DATA LINES

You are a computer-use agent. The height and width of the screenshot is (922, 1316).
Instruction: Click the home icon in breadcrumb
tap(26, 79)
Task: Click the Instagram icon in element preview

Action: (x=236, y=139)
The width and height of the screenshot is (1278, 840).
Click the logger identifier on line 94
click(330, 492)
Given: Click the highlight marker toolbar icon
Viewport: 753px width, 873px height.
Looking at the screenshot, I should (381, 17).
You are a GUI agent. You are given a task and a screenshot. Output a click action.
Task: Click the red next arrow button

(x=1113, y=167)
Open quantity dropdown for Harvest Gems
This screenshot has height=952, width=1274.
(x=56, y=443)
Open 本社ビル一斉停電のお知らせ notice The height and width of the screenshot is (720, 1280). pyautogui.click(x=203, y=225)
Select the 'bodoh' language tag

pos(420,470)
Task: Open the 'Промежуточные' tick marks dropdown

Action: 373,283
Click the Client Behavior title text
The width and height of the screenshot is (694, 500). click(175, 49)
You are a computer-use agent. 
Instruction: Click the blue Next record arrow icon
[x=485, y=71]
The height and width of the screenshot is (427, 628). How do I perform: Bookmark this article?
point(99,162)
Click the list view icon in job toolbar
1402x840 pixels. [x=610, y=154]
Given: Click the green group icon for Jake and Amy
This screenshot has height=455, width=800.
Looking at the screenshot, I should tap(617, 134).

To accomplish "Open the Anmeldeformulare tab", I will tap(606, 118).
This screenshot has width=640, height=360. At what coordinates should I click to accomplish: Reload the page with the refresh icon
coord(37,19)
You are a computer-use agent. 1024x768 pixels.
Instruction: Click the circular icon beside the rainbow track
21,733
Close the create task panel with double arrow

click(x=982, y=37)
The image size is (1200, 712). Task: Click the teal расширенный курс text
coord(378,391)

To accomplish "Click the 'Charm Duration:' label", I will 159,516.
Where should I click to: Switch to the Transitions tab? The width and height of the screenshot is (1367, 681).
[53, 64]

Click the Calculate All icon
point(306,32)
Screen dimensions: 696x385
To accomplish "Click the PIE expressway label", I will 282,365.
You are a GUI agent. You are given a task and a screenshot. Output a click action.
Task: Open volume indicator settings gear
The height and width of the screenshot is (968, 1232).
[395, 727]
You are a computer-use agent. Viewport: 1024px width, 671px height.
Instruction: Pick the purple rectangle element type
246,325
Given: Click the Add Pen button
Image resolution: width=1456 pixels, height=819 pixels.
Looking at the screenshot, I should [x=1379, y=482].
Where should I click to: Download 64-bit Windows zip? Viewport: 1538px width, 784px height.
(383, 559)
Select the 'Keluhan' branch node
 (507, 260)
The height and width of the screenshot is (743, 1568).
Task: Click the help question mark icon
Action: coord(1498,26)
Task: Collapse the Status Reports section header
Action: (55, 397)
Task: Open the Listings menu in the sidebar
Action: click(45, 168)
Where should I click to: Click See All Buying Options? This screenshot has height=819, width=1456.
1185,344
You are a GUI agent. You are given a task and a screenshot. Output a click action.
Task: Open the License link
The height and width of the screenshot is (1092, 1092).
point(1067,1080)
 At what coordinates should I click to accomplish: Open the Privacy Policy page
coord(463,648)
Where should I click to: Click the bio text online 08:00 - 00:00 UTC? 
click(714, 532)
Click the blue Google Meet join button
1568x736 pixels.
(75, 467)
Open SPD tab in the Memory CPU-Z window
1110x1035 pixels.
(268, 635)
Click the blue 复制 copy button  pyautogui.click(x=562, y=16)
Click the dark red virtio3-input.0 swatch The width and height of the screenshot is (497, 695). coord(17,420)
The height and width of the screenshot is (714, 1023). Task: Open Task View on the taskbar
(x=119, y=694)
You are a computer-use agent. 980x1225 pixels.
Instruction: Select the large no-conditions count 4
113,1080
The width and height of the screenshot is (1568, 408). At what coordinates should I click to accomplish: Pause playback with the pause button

THE TASK
List every line of the listing above that contains the string "pixels", treating uppercase and lowercase as different.

RESULT OF THIS EXERCISE
1402x840 pixels. [x=610, y=154]
You are a computer-use agent. 1024x768 pixels.
Image resolution: width=1456 pixels, height=819 pixels.
1568x736 pixels.
1110x1035 pixels.
You are a computer-use agent. 980x1225 pixels.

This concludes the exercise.